Gather ’round the campfire and pull your loved ones in close. It’s time for a ghost story more haunting than the Winchester Mystery House, more frightful than Frankenstein, and more bewitching than the lovely ladies of Salem. I’m talking about the tale of Stingy Jack.

Naysayers may call it a myth, but legend has it that Stingy Jack was a classic con artist, scraping by on someone else’s dollar while swindling his way into another man’s coin purse. He was already a man on the fringes of society, making more enemies than friends, so it should come as no surprise that eventually, the only creature willing to share a drink was the Devil himself. When last call came, predictably, Jack didn’t have the means to pay for his drink, so he made a dangerous bet with the devil instead.

Calling out his demonic power or lack thereof, he suggested that there was no way the devil could turn himself into the necessary coinage. With enough taunting and cajoling, already somewhat tipsy himself, Satan proved his prowess, transforming into a gleaming golden coin without any difficulty. Snapping up the opportunity along with the cash, Jack decided to ditch the bill and keep the money instead. Securing it in his pocket next to a silver cross, the Devil was prevented from transforming back into his original form.

Only when Jack died was demon freed, and quite peeved, to put it lightly.

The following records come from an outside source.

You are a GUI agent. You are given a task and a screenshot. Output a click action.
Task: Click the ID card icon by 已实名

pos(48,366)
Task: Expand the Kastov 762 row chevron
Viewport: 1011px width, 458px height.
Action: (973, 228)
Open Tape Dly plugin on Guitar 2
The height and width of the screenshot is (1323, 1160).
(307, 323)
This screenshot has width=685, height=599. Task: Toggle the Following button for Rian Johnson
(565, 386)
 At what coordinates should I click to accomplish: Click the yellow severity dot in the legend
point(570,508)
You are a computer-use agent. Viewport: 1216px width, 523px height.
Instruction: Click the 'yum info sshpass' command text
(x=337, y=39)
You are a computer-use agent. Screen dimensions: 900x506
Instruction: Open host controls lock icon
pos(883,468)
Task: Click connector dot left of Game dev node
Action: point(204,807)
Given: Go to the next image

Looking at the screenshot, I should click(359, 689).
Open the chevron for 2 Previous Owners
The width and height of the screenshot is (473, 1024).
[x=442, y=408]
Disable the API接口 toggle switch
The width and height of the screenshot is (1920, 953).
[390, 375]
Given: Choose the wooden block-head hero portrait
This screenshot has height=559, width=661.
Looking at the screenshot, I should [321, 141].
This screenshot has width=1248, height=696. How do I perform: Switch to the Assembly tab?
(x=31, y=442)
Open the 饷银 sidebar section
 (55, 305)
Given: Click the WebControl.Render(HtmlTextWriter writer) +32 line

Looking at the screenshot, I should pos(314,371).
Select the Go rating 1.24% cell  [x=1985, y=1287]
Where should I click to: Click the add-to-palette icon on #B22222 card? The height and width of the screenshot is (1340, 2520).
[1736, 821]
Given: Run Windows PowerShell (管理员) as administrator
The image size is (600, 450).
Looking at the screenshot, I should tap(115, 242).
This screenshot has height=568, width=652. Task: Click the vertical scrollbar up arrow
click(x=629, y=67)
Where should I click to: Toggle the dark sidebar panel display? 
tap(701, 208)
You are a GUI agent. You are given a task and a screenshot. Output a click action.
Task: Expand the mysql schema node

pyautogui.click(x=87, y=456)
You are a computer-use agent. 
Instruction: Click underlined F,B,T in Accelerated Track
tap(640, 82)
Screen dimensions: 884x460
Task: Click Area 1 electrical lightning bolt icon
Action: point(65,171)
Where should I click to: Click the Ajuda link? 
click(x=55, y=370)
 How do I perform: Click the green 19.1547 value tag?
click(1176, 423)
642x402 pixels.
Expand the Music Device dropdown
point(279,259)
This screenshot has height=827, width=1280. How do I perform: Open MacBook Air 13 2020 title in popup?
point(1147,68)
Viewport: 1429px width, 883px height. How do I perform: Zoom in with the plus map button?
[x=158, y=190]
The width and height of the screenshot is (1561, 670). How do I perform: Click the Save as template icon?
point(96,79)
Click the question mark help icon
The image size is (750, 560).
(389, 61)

Hell was too good for this malicious man, so he set him off into the night, with only a piece of burning coal to light his way. Jack put the coal into a carved-out turnip and has been roaming the Earth with ever since. Somewhere along the line, repeated reiteration of the story turned the turnip into a pumpkin, and that’s how we ended up with Jack-o’-lanterns.

Mea culpa; perhaps that was more of history lesson than a horror story. I can’t help but find myself enchanted by the origins of our strange holiday traditions. If you made it this far through my rambling tale, though, you definitely deserve a drink. How about a shot of applejack, on the rocks?

Better yet, let’s put it in the pumpkin.

That, my friends is the TRUE history of how the Applejack-O’-Lantern Pie came to be.

Cradled in a flaky pastry crust lies a layer of spiked and spiced apple filling, topped by a creamy pumpkin custard. Tender fruit mingles with brown sugar-infused pumpkin puree; each bite is highly spirited, in all meanings of the word. It’s a sinfully good treat to commemorate villainous old Stingy Jack… Just don’t make any deals with the Devil to secure a second slice.